Fair-share queuing system: frequently asked questions (FAQ)

As we collect user questions about the fair-share queuing system, we will post them here. For an in-depth overview, see the Fair-share queuing topic.

What is a system share (queue slot)?

A hub’s entitlement determines its proportional share of a system, which is measured in portions of system shares. System shares implement a fair-share algorithm that helps to facilitate job prioritization. The algorithm balances the recent history of on-chip execution time with the order of job submissions, in order to determine which jobs run next, and where in the queue a submitted job will sit. Therefore, the length of a queue is not necessarily an indication of how long a job will take to run.

The queuing system first tries to satisfy the group’s share. It then determines which project will go next. This hierarchical relationship means that while a system share may be available to a group, the queuing behavior is based on the recent activity and usage of other hub/group/project combinations in the hub.

Example:

User A in one hub, who has not submitted a job for a long time, submits a job to a queue. User B, in a different hub, is constantly submitting jobs to the same queue. Even though User A’s job may have been submitted after User B’s jobs, User A’s job may be interleaved among User B’s jobs already in the queue, or User A’s job may be run before all of User B’s submitted jobs.

If we want to put all our jobs toward one system on a given month and that system happens to be really busy: How can we make sure we still get our contracted system share that month?

Your contracted system share will not be guaranteed on a single system. The new dashboard should help you track your members’ usage, and optimize systems and share balance to hit your targets. Usage is throughout a rolling window, and thus we cannot also guarantee that you can reach your system share over a shorter span of time.

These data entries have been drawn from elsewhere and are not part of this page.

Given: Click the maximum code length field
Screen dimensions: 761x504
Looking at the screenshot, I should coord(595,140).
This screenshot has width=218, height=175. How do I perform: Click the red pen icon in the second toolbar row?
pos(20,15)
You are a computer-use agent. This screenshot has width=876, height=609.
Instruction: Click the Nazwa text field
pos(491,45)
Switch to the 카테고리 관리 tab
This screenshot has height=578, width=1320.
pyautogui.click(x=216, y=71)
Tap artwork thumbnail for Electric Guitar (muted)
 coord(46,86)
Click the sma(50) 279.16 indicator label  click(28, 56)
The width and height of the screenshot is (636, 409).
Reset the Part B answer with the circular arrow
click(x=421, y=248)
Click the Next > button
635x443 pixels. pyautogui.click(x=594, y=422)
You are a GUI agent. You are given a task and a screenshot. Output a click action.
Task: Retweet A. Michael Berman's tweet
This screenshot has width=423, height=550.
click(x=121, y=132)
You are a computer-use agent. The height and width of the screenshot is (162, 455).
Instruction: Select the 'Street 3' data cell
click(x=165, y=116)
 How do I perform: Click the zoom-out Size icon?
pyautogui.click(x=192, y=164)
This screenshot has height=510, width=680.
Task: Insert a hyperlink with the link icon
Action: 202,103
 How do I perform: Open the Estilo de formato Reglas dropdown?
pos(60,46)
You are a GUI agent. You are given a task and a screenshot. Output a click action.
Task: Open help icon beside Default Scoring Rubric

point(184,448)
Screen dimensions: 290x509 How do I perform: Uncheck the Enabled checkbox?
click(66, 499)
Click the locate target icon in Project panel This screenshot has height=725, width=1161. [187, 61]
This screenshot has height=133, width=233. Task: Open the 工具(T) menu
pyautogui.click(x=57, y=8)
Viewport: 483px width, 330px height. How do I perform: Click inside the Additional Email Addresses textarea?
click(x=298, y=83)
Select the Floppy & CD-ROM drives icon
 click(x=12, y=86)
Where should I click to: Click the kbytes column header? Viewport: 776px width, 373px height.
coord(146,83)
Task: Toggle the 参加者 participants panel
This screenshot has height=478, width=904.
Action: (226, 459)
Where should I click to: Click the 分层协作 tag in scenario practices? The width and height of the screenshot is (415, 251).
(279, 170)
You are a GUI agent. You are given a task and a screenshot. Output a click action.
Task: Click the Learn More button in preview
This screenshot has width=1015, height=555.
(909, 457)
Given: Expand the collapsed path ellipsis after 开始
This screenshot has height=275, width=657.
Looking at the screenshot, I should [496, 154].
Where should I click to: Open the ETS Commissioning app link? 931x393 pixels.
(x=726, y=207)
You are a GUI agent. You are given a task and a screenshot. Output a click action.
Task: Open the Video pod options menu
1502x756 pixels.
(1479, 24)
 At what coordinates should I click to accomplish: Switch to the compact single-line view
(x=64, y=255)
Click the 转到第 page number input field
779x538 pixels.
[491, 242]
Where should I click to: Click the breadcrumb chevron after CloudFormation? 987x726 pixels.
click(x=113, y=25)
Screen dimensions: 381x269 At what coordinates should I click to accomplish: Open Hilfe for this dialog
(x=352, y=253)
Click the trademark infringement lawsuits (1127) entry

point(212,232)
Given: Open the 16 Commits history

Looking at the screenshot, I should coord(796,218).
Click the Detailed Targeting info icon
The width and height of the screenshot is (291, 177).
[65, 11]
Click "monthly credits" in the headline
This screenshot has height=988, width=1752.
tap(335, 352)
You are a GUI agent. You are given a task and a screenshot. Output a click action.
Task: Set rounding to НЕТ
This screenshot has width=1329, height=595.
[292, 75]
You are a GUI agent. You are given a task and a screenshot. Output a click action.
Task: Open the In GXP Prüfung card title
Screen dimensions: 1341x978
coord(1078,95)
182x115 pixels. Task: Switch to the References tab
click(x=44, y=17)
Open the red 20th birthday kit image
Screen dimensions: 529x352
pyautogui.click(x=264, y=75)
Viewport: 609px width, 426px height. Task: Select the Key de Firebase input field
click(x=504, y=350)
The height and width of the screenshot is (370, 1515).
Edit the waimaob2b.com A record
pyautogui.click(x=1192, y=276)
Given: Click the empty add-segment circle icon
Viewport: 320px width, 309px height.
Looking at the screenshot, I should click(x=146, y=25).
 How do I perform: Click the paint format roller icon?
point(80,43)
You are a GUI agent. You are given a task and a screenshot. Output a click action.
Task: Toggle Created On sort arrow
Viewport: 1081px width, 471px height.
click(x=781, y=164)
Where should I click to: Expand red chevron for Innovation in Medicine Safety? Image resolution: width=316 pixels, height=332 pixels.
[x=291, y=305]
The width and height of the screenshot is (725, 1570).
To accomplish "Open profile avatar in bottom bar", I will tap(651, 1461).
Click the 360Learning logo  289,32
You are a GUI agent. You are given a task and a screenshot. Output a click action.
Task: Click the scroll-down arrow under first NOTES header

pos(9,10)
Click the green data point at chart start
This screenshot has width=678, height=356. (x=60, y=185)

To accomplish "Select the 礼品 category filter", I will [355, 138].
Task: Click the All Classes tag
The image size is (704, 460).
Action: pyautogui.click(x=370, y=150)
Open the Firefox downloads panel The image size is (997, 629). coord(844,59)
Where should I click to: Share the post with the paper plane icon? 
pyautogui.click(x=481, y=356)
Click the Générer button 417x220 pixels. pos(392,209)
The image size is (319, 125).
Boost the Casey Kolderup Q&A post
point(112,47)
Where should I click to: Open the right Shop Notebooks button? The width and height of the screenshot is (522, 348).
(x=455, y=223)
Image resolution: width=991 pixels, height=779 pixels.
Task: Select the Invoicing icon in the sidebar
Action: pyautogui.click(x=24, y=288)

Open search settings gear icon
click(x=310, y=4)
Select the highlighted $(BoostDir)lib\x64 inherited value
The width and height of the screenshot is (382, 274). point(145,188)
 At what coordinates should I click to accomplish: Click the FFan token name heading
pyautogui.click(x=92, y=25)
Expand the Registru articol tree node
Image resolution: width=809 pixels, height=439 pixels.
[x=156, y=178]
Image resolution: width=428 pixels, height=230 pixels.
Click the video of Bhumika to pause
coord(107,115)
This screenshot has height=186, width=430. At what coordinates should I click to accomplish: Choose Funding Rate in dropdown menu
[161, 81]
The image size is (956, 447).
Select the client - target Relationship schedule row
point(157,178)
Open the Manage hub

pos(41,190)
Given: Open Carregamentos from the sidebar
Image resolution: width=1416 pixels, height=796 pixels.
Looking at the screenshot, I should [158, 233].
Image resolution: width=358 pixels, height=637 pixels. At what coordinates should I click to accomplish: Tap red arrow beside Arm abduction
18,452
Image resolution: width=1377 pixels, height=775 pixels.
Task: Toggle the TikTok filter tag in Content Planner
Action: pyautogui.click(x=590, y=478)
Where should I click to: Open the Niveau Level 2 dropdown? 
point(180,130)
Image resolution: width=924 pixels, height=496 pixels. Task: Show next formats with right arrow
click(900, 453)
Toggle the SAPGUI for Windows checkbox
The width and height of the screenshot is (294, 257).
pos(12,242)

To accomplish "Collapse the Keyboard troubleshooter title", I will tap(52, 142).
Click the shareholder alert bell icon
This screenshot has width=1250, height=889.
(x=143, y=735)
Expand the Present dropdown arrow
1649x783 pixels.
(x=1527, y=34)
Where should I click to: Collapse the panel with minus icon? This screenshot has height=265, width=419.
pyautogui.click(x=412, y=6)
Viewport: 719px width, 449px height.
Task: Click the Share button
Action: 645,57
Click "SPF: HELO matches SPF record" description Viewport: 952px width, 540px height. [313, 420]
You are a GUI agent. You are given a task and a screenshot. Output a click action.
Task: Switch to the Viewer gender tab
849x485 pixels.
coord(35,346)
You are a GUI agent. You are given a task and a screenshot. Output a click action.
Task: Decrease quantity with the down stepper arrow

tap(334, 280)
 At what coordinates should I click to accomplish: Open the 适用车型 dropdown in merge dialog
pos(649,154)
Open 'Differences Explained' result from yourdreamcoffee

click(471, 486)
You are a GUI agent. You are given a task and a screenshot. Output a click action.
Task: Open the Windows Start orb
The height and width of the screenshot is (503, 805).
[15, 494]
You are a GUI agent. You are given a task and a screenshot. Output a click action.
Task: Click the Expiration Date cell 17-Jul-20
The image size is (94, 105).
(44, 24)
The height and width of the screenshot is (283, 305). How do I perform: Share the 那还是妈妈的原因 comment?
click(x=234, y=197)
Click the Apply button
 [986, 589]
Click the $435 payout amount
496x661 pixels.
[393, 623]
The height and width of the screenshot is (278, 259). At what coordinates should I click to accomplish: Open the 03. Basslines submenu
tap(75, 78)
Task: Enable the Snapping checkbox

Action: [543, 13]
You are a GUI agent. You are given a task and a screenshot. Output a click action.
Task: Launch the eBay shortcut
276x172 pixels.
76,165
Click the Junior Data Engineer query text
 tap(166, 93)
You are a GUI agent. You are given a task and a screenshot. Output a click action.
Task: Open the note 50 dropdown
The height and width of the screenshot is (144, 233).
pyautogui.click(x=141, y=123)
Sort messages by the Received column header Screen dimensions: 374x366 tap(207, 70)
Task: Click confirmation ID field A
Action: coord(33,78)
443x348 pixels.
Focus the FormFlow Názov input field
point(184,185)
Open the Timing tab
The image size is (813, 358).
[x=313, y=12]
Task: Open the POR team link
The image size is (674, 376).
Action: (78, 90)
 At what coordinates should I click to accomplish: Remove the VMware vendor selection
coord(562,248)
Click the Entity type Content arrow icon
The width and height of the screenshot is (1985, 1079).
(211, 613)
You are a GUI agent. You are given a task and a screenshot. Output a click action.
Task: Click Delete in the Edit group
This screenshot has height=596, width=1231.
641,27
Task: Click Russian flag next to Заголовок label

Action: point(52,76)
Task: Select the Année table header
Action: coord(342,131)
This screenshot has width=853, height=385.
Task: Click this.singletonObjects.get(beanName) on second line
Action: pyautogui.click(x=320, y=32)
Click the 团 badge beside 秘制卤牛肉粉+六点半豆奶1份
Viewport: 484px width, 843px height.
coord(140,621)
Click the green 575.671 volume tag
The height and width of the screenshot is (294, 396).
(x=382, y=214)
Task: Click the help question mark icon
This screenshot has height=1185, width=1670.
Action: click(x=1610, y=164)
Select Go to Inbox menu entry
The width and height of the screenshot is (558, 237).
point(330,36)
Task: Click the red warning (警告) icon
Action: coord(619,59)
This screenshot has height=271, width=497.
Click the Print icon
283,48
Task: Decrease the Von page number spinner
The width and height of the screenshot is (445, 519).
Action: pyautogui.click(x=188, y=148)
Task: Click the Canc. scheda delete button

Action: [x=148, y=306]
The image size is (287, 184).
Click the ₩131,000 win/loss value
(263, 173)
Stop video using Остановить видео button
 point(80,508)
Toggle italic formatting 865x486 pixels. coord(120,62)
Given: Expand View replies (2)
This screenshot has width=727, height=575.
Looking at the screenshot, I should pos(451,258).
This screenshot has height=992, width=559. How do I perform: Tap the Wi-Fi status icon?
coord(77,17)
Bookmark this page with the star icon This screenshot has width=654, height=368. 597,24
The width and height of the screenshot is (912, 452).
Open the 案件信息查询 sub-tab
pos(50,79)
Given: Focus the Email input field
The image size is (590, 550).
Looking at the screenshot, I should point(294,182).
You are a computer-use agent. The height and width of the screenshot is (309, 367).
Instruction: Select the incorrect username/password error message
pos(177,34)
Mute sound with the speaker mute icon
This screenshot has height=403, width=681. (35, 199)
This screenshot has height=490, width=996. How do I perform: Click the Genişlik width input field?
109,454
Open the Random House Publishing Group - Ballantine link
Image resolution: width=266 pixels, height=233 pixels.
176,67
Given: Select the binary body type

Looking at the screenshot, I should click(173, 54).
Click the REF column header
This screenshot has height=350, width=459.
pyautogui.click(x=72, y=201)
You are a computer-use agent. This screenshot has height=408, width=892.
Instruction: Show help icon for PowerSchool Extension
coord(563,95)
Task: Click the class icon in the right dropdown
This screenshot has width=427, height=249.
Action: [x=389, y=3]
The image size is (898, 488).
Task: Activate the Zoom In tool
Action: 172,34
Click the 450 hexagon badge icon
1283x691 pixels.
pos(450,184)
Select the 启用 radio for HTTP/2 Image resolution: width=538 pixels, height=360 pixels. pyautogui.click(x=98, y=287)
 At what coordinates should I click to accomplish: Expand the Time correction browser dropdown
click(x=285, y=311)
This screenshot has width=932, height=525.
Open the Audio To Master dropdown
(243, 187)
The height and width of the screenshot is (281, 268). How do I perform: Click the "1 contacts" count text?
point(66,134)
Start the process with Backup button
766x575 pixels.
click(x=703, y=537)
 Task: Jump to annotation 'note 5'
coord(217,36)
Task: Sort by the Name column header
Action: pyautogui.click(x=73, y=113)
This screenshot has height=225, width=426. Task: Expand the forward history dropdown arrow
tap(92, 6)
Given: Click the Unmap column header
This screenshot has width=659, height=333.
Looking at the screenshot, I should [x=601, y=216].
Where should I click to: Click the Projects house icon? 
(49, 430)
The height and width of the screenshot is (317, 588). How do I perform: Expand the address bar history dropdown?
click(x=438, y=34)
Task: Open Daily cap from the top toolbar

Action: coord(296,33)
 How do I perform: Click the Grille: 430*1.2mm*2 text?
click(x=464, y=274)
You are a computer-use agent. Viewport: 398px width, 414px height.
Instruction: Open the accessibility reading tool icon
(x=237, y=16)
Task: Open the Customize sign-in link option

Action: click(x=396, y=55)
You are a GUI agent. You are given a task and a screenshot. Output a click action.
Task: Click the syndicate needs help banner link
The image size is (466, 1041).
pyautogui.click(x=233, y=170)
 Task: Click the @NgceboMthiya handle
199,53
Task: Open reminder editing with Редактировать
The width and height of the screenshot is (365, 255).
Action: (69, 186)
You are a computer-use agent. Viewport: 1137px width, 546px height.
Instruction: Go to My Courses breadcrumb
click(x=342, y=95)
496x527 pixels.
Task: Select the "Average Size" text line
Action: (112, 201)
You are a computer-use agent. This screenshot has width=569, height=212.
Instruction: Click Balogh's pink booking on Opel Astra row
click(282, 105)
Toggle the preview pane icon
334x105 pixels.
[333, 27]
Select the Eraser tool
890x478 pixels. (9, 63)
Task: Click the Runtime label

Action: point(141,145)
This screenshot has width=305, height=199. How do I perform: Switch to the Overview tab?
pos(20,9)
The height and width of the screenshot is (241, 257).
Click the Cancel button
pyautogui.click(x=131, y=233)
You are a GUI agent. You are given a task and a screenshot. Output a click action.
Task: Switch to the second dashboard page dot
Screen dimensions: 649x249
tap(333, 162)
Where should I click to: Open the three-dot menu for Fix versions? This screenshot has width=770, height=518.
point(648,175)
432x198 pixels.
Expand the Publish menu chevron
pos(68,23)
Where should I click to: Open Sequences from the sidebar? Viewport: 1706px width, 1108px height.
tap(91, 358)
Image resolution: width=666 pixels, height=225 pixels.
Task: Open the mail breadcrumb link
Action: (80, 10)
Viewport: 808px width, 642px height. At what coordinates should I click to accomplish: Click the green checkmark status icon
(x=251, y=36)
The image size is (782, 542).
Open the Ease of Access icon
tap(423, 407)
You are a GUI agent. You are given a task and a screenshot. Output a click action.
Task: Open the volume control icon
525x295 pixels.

How do fair-share queuing, system reservations, and sessions impact job selection?

Jobs can be part of a dedicated system reservation, part of an active session, or neither. For each backend, jobs that are part of a reservation take priority. If there are no jobs from a reservation, jobs that are part of an active session are run. If there are no jobs in an active session, the next job from the regular fair-share queue is run.

Note

A job from the fair-share queue could activate or reactivate a session.